MATERIAL FOR THIS EXERCISE START

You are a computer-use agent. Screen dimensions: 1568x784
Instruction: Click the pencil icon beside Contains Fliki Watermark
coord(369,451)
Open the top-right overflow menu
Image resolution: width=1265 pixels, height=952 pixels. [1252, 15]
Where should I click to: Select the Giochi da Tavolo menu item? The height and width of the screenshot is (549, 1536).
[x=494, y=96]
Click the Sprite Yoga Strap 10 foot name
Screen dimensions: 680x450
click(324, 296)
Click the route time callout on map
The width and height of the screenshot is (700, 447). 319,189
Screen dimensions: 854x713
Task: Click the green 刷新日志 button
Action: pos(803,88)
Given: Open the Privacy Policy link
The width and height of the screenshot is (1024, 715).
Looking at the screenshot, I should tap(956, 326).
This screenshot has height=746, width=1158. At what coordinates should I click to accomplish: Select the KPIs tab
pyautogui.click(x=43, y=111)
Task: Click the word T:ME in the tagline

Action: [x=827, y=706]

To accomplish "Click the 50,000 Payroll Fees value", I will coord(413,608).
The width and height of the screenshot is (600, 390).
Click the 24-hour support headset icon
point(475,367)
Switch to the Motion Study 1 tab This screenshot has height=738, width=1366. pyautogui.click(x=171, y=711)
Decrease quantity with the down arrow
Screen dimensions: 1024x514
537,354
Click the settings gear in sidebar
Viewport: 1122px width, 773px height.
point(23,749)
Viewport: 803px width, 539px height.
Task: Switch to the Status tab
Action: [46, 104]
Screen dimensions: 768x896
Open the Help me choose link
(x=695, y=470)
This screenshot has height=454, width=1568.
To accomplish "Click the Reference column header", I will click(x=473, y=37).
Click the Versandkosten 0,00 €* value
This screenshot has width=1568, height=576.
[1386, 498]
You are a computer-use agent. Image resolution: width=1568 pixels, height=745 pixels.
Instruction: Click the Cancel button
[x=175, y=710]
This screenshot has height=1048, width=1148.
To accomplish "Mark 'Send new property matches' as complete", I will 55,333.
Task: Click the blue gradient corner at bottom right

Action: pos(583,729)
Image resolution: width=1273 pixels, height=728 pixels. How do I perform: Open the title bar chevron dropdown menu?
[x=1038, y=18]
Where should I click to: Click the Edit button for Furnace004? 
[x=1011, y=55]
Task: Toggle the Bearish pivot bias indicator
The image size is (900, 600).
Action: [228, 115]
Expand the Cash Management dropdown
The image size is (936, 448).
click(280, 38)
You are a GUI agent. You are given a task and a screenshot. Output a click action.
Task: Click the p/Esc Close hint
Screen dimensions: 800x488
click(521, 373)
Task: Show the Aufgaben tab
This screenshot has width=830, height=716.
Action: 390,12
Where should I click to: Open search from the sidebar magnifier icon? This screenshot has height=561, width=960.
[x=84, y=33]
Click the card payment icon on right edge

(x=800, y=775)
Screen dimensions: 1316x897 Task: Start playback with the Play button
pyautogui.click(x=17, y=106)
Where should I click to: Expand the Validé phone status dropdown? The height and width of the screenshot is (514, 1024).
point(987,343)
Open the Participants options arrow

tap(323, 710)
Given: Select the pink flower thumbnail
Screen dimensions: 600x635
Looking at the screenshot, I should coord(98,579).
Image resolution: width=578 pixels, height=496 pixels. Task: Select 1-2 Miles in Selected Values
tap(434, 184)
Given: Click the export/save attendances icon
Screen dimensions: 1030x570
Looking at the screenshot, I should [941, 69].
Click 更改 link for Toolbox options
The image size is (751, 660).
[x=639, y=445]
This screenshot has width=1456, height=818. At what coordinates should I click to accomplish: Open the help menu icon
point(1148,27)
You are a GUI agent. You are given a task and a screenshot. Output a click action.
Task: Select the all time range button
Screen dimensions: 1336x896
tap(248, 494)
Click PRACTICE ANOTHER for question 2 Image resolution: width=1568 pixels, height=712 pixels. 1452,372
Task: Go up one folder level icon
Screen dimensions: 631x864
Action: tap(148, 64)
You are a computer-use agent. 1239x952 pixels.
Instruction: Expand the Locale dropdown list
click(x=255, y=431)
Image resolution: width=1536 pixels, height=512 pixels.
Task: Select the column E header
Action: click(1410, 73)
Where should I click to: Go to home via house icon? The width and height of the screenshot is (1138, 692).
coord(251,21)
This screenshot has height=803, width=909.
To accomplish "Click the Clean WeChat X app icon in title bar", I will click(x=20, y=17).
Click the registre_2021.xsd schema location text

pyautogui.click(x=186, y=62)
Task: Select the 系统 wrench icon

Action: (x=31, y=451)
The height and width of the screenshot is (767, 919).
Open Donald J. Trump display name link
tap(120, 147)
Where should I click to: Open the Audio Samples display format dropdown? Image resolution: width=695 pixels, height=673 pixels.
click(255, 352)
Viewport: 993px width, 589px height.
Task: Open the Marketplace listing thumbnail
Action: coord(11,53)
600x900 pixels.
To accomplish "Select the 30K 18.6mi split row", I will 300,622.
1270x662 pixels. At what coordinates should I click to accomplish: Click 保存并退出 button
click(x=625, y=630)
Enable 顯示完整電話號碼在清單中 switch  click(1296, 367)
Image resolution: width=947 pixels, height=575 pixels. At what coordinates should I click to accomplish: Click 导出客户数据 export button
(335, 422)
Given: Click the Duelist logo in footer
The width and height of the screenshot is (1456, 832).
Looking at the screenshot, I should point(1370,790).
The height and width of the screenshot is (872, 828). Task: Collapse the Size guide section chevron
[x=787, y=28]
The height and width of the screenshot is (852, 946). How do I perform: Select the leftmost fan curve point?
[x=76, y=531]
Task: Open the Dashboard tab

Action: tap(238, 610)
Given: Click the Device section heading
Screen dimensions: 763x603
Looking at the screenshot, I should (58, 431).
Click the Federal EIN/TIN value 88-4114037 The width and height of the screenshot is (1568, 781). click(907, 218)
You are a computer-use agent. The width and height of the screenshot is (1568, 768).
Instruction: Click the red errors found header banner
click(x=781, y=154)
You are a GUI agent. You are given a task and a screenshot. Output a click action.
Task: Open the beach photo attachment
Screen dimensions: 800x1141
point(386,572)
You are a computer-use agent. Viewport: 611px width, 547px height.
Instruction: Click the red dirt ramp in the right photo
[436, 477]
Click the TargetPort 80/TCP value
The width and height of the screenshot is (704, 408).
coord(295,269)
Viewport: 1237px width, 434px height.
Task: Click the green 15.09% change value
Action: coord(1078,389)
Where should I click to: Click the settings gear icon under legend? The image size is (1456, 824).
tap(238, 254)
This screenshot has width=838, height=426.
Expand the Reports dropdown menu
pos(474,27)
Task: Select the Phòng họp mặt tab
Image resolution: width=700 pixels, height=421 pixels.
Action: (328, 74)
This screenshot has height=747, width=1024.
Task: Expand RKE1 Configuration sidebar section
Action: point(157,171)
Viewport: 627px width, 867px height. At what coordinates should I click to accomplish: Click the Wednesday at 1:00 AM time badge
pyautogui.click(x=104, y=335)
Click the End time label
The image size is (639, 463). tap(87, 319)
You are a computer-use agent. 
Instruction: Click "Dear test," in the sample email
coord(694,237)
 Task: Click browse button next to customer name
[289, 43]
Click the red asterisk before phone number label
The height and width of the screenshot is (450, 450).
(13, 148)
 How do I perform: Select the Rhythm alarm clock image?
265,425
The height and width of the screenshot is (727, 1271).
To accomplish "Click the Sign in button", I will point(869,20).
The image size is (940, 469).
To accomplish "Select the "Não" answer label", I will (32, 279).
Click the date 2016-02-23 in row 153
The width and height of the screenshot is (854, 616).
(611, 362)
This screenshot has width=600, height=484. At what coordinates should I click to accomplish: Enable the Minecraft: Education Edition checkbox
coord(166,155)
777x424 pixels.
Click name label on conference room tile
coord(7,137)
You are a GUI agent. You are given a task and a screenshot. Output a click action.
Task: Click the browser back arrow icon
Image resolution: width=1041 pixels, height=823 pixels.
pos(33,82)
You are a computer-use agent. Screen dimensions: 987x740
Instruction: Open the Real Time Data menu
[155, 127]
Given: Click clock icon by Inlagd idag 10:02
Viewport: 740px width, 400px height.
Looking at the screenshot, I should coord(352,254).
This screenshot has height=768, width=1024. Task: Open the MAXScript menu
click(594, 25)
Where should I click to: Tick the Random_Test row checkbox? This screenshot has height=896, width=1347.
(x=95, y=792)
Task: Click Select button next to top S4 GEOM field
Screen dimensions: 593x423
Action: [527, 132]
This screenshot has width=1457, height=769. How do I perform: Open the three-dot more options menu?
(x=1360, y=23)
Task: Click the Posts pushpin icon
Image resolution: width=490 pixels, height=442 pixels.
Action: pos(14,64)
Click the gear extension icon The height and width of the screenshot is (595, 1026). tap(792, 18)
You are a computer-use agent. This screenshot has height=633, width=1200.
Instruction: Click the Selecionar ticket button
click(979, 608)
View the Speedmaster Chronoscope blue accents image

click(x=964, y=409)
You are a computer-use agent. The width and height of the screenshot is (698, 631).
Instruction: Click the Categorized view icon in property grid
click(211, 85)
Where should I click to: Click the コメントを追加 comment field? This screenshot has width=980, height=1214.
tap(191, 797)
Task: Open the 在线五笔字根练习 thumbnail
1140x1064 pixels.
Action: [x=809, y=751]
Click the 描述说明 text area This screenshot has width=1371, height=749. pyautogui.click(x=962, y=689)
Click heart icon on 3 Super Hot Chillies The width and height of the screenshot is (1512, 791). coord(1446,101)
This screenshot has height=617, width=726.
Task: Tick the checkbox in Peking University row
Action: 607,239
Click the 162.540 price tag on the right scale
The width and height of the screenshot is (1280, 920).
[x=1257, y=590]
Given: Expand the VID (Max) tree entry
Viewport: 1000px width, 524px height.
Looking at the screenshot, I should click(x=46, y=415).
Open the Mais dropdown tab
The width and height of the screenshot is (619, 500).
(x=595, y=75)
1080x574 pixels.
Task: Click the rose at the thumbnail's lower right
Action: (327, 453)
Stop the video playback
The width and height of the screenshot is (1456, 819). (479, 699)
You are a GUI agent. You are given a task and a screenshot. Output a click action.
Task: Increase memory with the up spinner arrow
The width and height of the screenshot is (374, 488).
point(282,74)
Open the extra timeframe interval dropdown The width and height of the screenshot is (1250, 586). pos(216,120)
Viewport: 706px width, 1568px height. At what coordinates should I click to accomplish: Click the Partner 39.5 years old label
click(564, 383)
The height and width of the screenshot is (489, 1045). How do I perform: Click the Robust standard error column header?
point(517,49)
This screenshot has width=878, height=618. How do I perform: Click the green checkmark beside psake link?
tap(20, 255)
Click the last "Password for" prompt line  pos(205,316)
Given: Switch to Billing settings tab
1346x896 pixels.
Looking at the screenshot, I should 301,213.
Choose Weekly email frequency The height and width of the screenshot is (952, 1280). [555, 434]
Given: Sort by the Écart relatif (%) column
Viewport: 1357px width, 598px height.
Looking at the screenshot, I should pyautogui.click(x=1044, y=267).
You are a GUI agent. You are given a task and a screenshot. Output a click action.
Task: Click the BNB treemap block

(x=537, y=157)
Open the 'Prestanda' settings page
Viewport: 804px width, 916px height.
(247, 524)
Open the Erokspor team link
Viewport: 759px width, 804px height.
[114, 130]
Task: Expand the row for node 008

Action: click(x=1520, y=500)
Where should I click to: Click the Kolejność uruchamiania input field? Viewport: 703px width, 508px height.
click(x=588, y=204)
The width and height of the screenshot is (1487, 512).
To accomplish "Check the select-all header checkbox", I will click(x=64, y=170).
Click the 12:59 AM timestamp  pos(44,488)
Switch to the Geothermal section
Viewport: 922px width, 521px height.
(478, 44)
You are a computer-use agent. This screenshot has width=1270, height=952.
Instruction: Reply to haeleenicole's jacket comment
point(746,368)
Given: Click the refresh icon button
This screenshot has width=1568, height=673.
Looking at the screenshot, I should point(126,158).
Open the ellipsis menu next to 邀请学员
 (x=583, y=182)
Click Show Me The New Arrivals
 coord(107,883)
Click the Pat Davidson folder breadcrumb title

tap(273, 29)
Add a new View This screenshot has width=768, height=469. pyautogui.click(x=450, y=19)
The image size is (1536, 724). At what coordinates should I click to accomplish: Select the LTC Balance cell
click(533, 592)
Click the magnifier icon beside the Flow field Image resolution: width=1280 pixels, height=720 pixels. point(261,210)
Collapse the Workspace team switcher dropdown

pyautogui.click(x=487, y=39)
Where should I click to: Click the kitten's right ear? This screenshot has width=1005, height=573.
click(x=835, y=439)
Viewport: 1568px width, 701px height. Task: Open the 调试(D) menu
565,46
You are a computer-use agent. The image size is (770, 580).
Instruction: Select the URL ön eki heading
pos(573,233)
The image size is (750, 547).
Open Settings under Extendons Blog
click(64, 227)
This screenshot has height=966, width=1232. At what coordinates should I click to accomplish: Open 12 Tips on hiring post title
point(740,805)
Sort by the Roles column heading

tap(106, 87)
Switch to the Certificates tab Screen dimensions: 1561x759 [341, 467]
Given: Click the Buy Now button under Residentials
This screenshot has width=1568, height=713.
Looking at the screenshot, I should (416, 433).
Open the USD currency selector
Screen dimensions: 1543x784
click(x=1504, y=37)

MATERIAL FOR THIS EXERCISE END

▶ ACTION ITEM:
Return, with no change at all, every line in the entries above from the line containing "This screenshot has width=1456, height=818." through the line containing "Click PRACTICE ANOTHER".

▶ WRITTEN RESPONSE:
This screenshot has width=1456, height=818. At what coordinates should I click to accomplish: Open the help menu icon
point(1148,27)
You are a GUI agent. You are given a task and a screenshot. Output a click action.
Task: Select the all time range button
Screen dimensions: 1336x896
tap(248, 494)
Click PRACTICE ANOTHER for question 2 Image resolution: width=1568 pixels, height=712 pixels. 1452,372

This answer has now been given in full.